The sexist spin on Snyder’s campaign bothers Bob Morgenthau almost as much as the ageist one. Several women have occupied the most senior positions in the D.A.’s office, where there are now 258 female assistants. It remains his ill fortune that one of the categories in which crime is up is domestic violence, which gives his opponent more to make noise about. Morgenthau supporters have taken to wearing buttons proclaiming him the WOMEN’S CHOICE.

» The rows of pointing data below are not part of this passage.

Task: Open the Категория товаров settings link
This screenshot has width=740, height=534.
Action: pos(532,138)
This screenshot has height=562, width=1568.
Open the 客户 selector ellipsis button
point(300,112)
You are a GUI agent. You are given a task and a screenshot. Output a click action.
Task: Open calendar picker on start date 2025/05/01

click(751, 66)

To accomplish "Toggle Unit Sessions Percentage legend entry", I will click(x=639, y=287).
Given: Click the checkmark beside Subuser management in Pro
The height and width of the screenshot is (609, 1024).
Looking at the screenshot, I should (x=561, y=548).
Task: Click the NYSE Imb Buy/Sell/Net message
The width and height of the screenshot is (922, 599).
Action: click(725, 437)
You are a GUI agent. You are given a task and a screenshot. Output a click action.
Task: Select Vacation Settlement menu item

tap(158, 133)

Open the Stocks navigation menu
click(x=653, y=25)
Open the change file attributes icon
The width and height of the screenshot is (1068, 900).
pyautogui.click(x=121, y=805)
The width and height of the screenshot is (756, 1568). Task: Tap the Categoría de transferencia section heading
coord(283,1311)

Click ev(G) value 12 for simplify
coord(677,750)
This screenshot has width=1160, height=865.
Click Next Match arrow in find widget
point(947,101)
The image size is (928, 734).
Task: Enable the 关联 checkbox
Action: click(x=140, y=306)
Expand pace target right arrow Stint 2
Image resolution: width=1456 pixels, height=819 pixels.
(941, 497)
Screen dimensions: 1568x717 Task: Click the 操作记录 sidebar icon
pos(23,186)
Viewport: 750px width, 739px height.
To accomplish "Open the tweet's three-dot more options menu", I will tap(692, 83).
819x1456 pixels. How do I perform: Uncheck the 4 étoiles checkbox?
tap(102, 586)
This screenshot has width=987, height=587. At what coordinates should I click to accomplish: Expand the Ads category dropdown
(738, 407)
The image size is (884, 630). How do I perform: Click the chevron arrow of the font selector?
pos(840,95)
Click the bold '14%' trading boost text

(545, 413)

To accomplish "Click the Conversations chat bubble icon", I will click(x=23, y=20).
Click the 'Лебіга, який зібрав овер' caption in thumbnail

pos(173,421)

Snyder is assuming some risk in smashing this icon: Break a few bones and you might disable a future run. “She should have waited,” says Ed Koch, conceding Snyder could make a fine D.A.; after all, it was he who appointed her to the bench in 1983. “I hope she recovers from the thrashing.” Snyder says Eliot Spitzer (who has endorsed Morgenthau) told her she’d make a great D.A.—after Morgenthau.

But she insists she’s in this to win now. She is 63 years old: How long can she wait? Says defense attorney and Snyder supporter Lawrence Goldman, “She’s got more balls than any guy I know.”